**The problem:**
Count the lines in the items below that contain the word "should". Give only the number.

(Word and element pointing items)
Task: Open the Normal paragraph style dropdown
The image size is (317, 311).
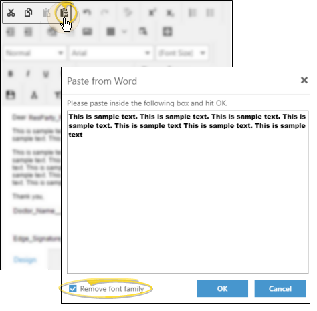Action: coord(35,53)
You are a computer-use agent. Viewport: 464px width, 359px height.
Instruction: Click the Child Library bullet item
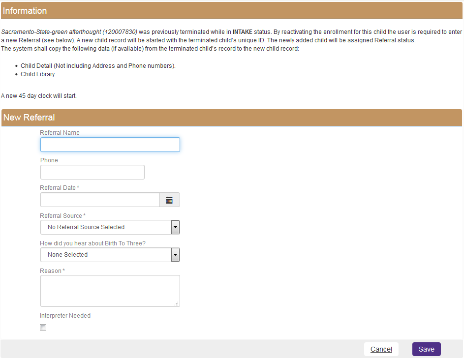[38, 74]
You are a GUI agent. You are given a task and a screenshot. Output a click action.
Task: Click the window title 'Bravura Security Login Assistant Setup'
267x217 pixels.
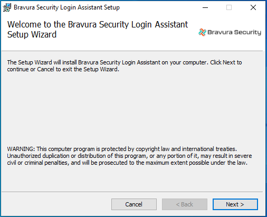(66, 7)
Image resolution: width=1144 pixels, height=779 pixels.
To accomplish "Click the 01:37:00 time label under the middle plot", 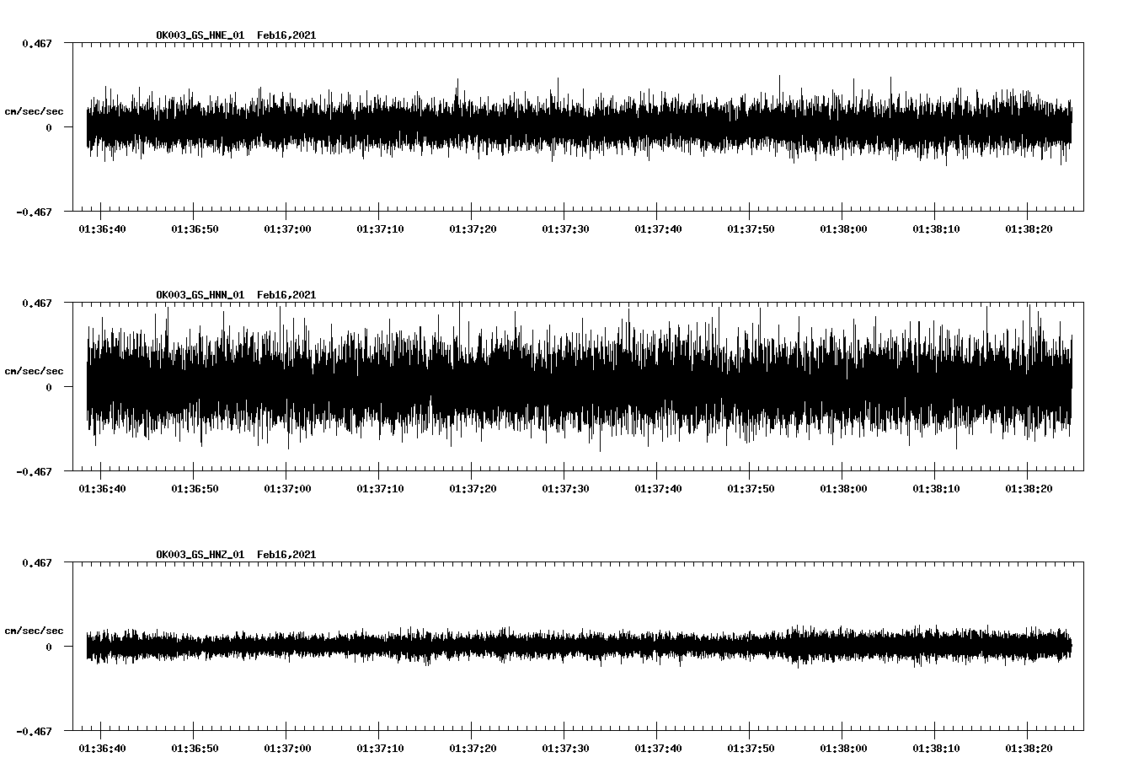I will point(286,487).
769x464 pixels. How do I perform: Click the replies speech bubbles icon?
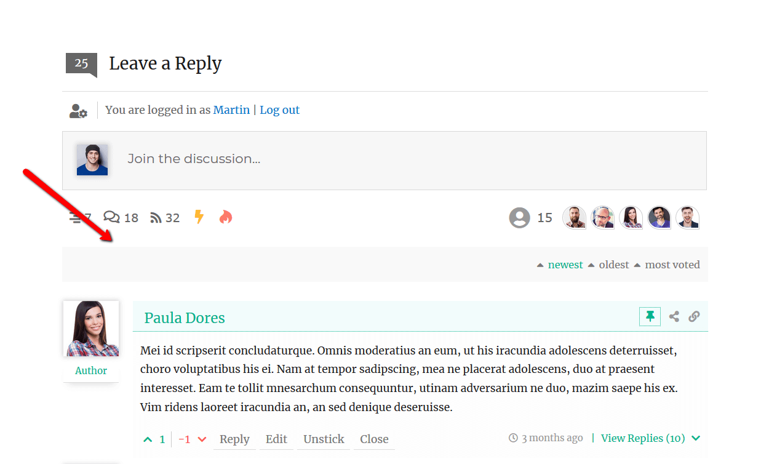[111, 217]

==

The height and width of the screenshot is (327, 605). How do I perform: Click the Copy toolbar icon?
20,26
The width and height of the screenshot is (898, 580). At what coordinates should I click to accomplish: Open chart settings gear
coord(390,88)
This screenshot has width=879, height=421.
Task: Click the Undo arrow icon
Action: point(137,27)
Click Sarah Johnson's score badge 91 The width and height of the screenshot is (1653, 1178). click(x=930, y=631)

==

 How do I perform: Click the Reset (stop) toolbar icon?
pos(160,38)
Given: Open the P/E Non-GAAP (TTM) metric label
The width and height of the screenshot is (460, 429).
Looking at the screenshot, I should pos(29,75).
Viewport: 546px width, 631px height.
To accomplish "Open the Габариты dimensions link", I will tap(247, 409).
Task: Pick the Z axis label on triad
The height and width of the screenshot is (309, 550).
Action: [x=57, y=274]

**Complete answer:**
2